RECORDS FOR PROCESSING:

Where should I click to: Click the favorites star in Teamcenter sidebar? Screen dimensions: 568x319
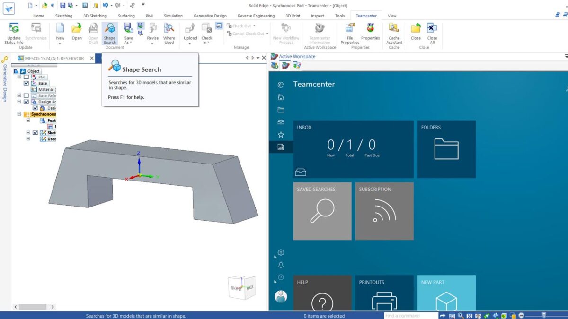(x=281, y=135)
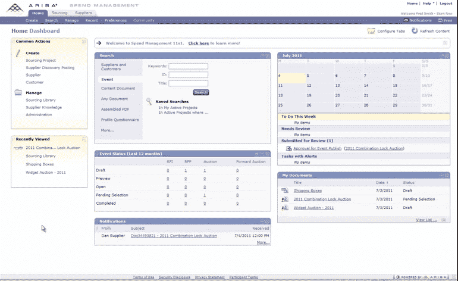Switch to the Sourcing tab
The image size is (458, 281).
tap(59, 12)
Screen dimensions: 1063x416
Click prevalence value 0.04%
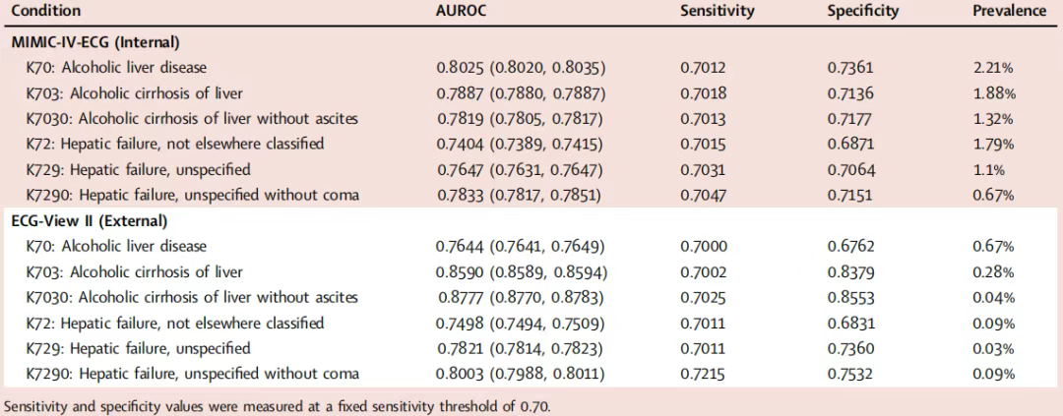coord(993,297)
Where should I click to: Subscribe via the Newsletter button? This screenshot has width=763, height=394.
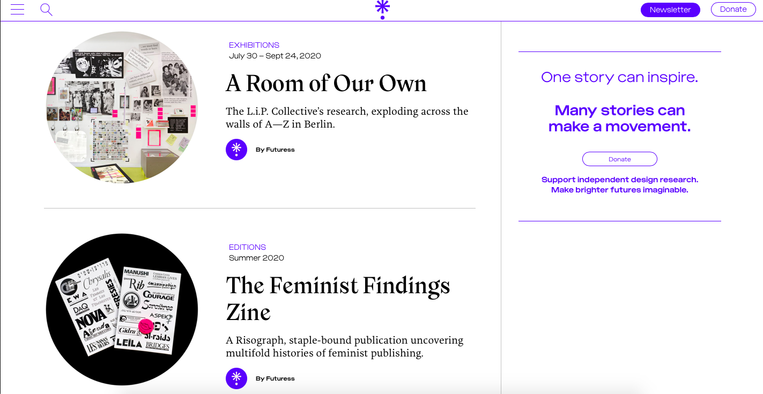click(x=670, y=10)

PROBLEM DESCRIPTION:
Carry over each record above character for character, with the pictures left out.

REPLY:
Where should I click to: Click the favorites star in Teamcenter sidebar? Screen dimensions: 568x319
(x=281, y=135)
Switch to the Sourcing tab
The image size is (458, 281).
tap(59, 12)
Screen dimensions: 1063x416
Click prevalence value 0.04%
coord(993,297)
Where should I click to: Subscribe via the Newsletter button? This screenshot has width=763, height=394.
click(x=670, y=10)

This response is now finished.